A Harrah man who shot at Luther police officers and Oklahoma county law enforcement a year ago will serve prison time. At his blind no contest plea sentencing, Oklahoma County District Judge Amy Palumbo sentenced Bryant Leon Hodges, 43, to 35 years in prison on four counts of shooting with intent to kill, 10 years on a single count of pointing a firearm at another, three years on the charge of failure to possess a distiller’s license, and 10 years on the count of a felon in possession of a firearm. The sentence will be served concurrently.
Luther police responded on Dec. 8, 2021, to a call of a threatened suicide and pointing a gun at the reporting party, his estranged wife, at their north Harrah residence.
The three-hour sentencing proceeding on Dec. 1, 2022, included victim impact statements from Luther police officers and others. In a show of law enforcement solidarity, dozens of Oklahoma County Sheriff deputies and police officers sat in the courtroom. One Luther police reservist who was shot at told the judge, “”we simply responded because we were asked to help, and we were repaid with bullets.” His wife, also a reservist, told the judge, “the entire time, I kept thinking ‘we have to go home, I didn’t say good-bye to our nine-year-old.'”
Luther Police Captain Chris Fetters told the judge: “Bryant Leon Hodges tried to murder me, all because I’m a peace officer.
“After trying to establish contact with Hodges failed, he decided to shoot at me and other law enforcement. The first shot missed an Oklahoma County Detective by a few feet, and the next round struck my patrol unit’s windshield, missing my face by less than six inches.
“Hodges is going to use all kinds of defenses and excuses for his actions that day, but not one time has he apologized or showed any remorse. After the shooting Hodges called his (juvenile) son from the Oklahoma County Detention Center, telling him where he hid the gun and to have him hide it from law enforcement. In the jail, Hodges discussed with family members about using a mental health defense to get a lighter sentence. Even after the last hearing on October 5, Hodges was on the phone with his sister and she relays to him how ‘all the fucking Luther cops were there today at court’ and we’re all ‘fucking pieces of shit.’ That alone shows his family blames us for his actions, not him.”

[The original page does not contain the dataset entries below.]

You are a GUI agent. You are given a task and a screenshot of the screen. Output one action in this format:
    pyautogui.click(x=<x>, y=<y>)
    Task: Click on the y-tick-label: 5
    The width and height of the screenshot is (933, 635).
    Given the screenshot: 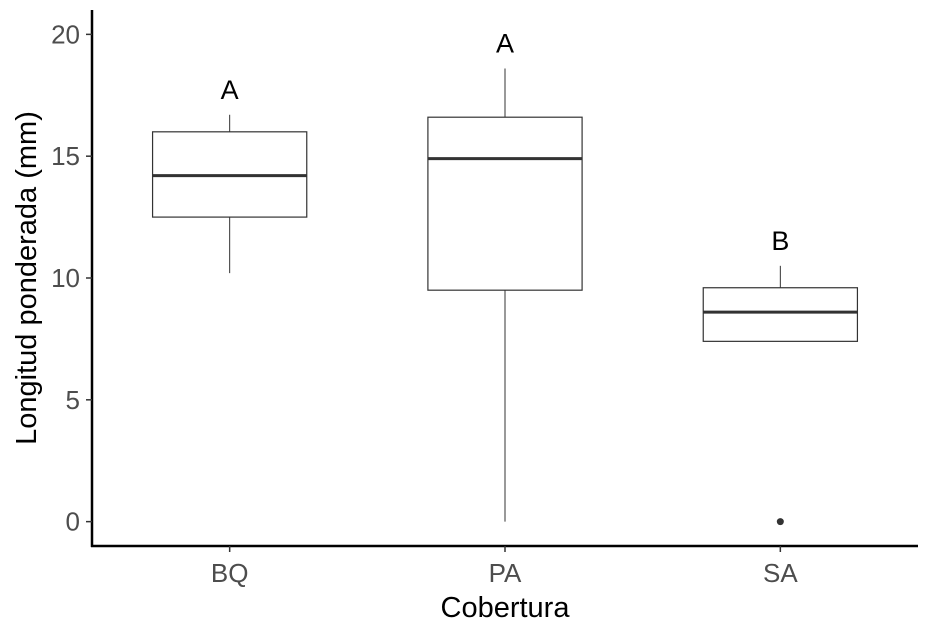 What is the action you would take?
    pyautogui.click(x=73, y=400)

The standoff lasted four hours and ended peacefully without any gun shots from law enforcement. Involved were the involved the Oklahoma County Sheriff’s Office tactical team, negotiators, and a mental health coordinator. After Hodges’ surrender, law enforcement found two large moonshine stills and a marijuana grow operation, according to OCSO.
As the sentencing began, Judge Palumbo acknowledged the case was emotionally contentious and warned against any outbursts, gestures or reactions, emphasizing her strict rule against having phones in the courtroom, and her ability to charge anyone with contempt of court.
The judge meant it when a member of the district attorney’s office reported a family member was using a smartphone. It turned out to be Hodges’ wife, Melissa McKay, who originally called 911 that day, and has since filed for divorce. She was escorted out of the courtroom after her phone was confiscated. She later returned to the courtroom in handcuffs to testify for the defense.
McKay testified that her husband had been her best friend until about five years ago after being together for 24 years. She described financial struggles that includes bankruptcy, loss of family members, addiction, and mental health issues. Tearfully, she said he had called her at work that day, suicidal, and when she got there he put a gun to her head. She was able to leave and called police because, “I wanted them to come help.”
Hodges’ other sister testified that her brother had been exposed to years of childhood violence and sexual trauma, suffered from substance abuse addiction and that she had taken him to many mental health appointments over the years. “He has said to me he is sorry. I still love him. This has torn our family apart. He’s a good guy and we miss him.”
The state presented evidence regarding Hodges’ phonecalls with another family member that included an alleged ploy to smuggle narcotic-laced paperwork into the jail.
The prosecutor told the judge that Hodges didn’t expect the state to listen to those calls and it backfired big time. She said that indeed Hodges has many struggles but was using depression, and a bad childhood as an excuse to shoot at law enforcement. “It’s by the grace of God that he wasn’t a good shot and we didn’t have more funerals for law enforcement.”
The judge said she carefully studied the Pre-Sentencing Investigation and said the evidence was astounding and overwhelming that Hodges wanted “suicide by cop,” that day. Judge Palumbo said, “I don’t think you’re not a great shot,” responding to his defense attorney’s assertions that Hodges was skilled at shooting and didn’t intend to hit law enforcement. The judge said bullets came within inches of officers and he could have literally stolen children’s parents by his actions.
After sentencing, Hodges was taken back to the jail, and a contempt hearing began for McKay.
She told the judge she did not record anything and was only fidgeting with her phone because she was nervous about testifying. However, when the judge asked a deputy to review the phone, it was discovered that McKay had been recording video, and sent disparaging comments and video via text about the judge.
The judge initially sentenced her to 48 hours in jail on the contempt charge. In tears, McKay told the judge she could not miss more work or would lose her home. Ultimately, she was ordered to eight hours of community service.